*EXERCISE TEXT*
——————

Building on this cooperation, the Commission will offer to the Member States a ‘joint mechanism for electoral resilience’ as of 2022. It will be organised and coordinated through the EU Network on Elections in close cooperation with the Network and Information Systems (NIS) Cooperation Group and the EU’s Rapid Alert System. The mechanism’s primary operational focus will be to support deployment of joint expert teams and expert exchanges with the aim of building resilient electoral processes, in particular in the area of online forensics, disinformation and cybersecurity of elections. Further types of actions could be gradually envisaged such as common training sessions and the common development of IT systems.
The exchanges can take place across the EU and will involve experts from one Member State providing support on a location in another Member State. The participation of experts from the private sector, international organisations, civil society, academia or third countries could also be considered, as necessary.

——————

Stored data
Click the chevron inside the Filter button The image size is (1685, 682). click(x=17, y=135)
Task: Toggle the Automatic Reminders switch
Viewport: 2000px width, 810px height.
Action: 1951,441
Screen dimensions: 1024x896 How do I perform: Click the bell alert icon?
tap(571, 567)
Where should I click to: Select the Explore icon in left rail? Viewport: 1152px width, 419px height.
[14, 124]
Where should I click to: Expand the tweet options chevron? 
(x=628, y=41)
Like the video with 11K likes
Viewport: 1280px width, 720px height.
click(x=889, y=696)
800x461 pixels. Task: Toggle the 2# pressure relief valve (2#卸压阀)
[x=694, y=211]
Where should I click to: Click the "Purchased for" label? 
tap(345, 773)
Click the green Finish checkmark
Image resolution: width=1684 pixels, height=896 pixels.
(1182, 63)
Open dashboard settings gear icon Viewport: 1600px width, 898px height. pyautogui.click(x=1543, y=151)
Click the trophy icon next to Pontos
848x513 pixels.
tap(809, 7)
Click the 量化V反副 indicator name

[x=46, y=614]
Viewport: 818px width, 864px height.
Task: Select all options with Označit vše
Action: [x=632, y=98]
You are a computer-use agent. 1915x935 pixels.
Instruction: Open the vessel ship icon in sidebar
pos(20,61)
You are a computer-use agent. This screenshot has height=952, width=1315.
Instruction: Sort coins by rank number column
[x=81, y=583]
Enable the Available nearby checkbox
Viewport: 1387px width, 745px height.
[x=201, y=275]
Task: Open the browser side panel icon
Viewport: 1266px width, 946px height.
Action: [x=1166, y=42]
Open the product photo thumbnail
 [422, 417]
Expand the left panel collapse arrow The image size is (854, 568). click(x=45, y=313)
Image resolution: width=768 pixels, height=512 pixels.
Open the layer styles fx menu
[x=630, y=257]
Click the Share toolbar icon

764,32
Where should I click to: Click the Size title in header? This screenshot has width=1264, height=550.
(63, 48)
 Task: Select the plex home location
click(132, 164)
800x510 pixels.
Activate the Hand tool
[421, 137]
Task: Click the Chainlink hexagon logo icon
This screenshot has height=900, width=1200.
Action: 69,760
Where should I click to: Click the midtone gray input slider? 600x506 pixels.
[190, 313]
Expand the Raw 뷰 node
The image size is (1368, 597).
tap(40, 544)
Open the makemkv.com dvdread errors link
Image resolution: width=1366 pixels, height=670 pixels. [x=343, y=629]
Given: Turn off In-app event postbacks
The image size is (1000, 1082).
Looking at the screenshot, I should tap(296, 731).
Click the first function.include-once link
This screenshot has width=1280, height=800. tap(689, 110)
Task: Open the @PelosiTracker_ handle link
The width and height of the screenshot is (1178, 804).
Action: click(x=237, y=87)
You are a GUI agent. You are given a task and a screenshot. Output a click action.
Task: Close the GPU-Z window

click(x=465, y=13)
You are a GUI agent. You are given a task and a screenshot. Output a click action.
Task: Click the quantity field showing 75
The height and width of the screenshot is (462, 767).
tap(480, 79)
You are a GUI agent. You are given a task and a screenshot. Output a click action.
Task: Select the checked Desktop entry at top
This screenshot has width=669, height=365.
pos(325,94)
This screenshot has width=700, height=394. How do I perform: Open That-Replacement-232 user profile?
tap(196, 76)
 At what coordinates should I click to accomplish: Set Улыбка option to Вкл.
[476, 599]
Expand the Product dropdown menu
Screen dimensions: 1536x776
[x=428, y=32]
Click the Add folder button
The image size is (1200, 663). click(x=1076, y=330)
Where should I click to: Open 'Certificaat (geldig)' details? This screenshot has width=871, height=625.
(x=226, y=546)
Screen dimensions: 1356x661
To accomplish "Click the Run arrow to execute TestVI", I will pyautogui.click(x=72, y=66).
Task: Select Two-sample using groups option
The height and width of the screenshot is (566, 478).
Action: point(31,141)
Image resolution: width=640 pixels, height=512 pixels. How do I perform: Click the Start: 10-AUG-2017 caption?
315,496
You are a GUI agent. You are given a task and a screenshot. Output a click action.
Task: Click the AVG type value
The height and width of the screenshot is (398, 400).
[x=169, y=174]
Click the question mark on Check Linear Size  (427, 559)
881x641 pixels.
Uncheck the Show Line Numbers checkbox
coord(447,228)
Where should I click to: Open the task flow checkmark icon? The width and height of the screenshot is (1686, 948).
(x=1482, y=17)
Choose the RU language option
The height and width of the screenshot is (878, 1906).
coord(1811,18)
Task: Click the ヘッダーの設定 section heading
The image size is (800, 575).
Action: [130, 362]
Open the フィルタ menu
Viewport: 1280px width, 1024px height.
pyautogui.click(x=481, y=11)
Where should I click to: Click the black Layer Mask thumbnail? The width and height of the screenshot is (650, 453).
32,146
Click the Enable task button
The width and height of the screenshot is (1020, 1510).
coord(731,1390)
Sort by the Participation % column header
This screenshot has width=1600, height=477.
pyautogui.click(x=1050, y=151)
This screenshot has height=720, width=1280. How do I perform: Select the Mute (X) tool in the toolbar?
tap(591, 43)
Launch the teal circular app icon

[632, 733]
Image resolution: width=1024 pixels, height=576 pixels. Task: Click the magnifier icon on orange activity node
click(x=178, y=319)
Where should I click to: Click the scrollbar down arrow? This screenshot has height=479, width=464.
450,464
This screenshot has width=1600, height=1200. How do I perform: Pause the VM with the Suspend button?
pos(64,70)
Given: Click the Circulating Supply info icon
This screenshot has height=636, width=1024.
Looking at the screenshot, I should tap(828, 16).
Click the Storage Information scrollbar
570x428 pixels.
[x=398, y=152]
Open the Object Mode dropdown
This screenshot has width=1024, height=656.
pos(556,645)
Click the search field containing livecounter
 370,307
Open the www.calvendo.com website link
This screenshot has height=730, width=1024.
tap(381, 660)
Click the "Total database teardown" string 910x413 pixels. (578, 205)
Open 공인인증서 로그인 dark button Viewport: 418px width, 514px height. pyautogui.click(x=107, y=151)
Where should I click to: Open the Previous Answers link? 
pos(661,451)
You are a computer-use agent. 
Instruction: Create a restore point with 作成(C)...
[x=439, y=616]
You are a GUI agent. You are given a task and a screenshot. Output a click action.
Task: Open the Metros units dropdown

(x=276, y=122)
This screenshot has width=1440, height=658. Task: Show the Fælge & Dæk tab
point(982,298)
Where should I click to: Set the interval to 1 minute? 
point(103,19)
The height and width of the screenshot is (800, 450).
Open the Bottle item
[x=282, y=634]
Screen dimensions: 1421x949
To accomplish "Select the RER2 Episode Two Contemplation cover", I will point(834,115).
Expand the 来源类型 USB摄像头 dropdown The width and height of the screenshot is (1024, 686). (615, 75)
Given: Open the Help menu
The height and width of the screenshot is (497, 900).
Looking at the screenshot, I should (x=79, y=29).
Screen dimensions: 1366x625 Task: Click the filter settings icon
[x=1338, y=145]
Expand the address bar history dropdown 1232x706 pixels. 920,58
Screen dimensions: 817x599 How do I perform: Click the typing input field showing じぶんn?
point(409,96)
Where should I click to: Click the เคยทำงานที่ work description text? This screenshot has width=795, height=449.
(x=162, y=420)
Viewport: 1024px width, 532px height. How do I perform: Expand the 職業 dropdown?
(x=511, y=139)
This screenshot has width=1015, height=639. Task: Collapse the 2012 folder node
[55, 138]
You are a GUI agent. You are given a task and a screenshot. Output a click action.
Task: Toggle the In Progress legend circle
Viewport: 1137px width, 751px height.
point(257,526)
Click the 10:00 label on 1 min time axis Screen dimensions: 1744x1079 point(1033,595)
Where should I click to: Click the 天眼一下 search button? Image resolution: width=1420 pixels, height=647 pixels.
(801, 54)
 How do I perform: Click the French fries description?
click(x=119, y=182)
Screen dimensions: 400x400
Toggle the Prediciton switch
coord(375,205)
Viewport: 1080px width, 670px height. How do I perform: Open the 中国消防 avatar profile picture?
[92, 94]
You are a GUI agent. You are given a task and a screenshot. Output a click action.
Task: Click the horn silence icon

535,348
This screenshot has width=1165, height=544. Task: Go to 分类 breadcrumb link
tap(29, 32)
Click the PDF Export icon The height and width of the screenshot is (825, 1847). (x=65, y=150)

——————

*THINGS TO DO*
**a)** In the passage on electoral resilience, through which network will the joint mechanism be organized and coordinated?
**b)** Please carry the passage on electoral resilience forward from its final sentence.

*TASK-BY-TASK ANSWERS*
**a)** Through the EU Network on Elections.

**b)**
While the formation, tasks and deployment of expert exchanges would be triggered at the request of the Member States, the Commission will proactively support the Member States through structured planning activities within the EU Network on Elections. The aim will be to identify upcoming elections and planned procedural changes, consider potential requirements and opportunities for cooperation and pooling of resources, and identify potential resources for the inclusion within the mechanism framework.
A work stream focusing on the cyber security of election technology under the auspices of the Cooperation Group established by the NIS Directive will continue its work in close consideration with the EU Network on Elections in order to share experiences and provide guidance, as well as an overview of tools, techniques and protocols to detect, prevent, and mitigate cybersecurity threats to election processes.
The second half of 2023, the Commission will also organize an elections high-level event bringing together various authorities related to elections to address the challenges addressed in the present package.
The Commission will also assess whether a legislative proposal for the protection of electoral infrastructure as critical infrastructure could be considered.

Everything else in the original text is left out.